This is an implementation of the BERT architecture (Bidirectional Encoder Representations from Transformers paper). This repository provides a PyTorch implementation of BERT from scratch, including the model architecture, data preprocessing and training.
conda env create -f ./env/env.yaml
conda activate bert
python -m ipykernel install --user --name=bert
conda deactivate
conda remove -n bert --all -y
jupyter kernelspec uninstall bert -y
python scripts/prepare_dataset.py --num_samples=10000
python scripts/train_model.py --d_model=64 --n_layers=4 --n_heads=4 --batch_size=8 --training_steps=1000
Unlike in the original BERT paper, this implementation doesn't yet use the bookcorpus dataset for the pretraining. In the Huggingface version of the bookcorpus most samples are short, independent sentences from books without any connection to other sentences.

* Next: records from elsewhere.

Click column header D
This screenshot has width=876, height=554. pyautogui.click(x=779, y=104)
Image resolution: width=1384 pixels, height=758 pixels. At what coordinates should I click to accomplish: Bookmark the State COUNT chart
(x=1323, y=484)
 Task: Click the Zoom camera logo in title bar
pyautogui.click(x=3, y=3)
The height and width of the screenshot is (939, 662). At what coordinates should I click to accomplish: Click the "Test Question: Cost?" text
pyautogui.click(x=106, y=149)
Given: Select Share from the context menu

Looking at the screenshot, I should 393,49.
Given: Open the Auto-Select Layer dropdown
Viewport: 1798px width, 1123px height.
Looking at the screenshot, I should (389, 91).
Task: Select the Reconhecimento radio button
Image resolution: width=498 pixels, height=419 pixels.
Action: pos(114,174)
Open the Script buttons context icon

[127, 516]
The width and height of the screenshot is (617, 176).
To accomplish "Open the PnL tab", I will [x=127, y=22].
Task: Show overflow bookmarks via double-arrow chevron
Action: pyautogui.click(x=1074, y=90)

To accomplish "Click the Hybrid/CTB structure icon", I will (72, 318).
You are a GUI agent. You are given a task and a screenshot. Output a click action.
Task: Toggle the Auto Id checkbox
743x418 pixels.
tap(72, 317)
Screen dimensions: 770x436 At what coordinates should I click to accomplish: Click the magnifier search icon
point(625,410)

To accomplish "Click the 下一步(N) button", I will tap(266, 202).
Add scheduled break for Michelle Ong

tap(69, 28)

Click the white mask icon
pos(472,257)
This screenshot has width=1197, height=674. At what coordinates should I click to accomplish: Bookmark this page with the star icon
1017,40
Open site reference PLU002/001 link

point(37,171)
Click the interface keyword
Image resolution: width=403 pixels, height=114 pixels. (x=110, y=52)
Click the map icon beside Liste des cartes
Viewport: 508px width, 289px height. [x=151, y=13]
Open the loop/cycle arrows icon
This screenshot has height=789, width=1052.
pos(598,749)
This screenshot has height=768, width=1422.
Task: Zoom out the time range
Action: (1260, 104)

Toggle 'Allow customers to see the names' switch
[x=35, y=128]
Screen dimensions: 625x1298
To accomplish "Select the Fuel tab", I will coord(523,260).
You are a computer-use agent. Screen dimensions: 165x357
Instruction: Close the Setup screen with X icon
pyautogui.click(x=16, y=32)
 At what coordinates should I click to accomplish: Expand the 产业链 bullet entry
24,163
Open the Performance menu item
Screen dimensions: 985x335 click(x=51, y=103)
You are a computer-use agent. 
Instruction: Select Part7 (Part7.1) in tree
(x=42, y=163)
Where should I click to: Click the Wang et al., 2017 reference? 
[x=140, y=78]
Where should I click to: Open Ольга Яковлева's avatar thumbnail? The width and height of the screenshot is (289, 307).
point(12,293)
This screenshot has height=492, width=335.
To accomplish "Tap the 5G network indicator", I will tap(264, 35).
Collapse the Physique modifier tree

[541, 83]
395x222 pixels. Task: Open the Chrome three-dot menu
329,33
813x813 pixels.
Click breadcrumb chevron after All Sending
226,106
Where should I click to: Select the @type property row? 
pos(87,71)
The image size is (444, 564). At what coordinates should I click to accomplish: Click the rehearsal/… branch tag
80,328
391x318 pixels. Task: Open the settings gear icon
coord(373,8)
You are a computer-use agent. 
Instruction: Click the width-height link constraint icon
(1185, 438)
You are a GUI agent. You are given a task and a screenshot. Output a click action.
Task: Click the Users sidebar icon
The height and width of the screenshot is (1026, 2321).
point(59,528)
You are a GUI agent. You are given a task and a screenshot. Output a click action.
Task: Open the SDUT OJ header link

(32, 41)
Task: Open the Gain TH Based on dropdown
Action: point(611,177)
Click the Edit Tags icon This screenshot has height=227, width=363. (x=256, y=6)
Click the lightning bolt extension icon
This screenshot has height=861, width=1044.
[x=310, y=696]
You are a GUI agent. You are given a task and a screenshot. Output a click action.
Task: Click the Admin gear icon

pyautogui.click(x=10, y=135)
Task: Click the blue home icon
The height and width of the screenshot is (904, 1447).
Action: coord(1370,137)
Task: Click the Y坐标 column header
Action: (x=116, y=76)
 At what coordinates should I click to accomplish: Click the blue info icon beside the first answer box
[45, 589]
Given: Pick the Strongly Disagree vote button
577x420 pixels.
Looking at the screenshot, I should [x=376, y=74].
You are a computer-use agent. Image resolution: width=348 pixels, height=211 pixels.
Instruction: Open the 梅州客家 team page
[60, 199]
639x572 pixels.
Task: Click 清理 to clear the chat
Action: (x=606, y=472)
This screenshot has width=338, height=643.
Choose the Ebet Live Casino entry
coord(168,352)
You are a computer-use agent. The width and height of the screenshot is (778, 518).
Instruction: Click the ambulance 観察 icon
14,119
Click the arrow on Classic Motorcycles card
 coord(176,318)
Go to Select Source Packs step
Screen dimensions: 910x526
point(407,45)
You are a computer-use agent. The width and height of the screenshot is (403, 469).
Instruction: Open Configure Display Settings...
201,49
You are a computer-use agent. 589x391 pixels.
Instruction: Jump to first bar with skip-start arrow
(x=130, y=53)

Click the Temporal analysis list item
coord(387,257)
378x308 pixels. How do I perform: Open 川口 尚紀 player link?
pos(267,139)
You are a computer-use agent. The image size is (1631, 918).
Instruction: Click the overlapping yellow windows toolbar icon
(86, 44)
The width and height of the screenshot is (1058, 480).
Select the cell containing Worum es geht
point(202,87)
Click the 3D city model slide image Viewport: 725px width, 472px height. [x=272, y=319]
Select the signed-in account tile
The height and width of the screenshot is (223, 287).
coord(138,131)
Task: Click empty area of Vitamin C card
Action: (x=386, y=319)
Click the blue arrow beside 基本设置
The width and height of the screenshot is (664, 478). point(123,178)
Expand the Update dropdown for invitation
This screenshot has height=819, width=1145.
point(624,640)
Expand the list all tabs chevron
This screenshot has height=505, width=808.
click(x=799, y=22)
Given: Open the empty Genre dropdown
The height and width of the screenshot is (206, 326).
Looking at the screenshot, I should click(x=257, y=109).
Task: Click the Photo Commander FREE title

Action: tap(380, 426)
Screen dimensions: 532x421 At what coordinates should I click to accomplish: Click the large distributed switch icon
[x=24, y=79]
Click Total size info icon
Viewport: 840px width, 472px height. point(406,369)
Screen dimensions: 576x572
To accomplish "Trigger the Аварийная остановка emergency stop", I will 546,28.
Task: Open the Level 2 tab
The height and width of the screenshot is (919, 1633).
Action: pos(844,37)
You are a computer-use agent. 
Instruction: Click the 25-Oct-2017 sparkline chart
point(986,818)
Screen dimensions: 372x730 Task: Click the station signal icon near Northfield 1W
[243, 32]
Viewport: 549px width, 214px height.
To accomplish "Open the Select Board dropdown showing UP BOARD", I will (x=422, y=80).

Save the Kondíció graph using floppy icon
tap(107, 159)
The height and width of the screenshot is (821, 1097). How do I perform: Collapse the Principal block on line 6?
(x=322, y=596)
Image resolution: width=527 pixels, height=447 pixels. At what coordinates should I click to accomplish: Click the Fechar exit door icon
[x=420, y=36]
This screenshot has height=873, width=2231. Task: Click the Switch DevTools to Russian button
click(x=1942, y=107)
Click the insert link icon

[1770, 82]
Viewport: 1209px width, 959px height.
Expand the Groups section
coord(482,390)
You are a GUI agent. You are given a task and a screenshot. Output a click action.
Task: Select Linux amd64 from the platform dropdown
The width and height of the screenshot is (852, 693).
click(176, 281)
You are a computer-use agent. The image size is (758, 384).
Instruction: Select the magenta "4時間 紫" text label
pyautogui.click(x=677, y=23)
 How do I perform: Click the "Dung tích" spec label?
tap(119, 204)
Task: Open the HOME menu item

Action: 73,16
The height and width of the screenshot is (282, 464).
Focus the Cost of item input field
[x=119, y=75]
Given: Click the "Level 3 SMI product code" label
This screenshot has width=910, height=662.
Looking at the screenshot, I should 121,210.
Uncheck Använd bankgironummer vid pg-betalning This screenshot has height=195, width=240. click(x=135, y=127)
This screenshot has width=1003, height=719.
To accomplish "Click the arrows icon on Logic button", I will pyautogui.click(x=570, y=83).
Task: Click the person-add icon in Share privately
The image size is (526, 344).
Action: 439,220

The preprocessing is split into three distinct parts:
- Splitting by context length: Each sample from original dataset is split into multiple samples of length context_length. Each sample must contain at least two sentences.
- Preparing next sentence prediction (NSP): For NSP, half of the samples will contain two consecutive sequences of sentences (IsNext) and the other half will contain two non-consecutive sequences of sentences (NotNext). For the IsNext-case a sample will randomly be split into two segments at a sentence delimiter. For the NotNext-case two samples will be randomly split into two segments each that will be combined with a segment form the other sample.
- Preparing masked language modeling (MLM): For MLM, (by default) 15% of tokens will be masked. Of these, 80% will be replaced by the [MASK] token, 10% will be replaced by a random token and the remaining 10% will not be replaced.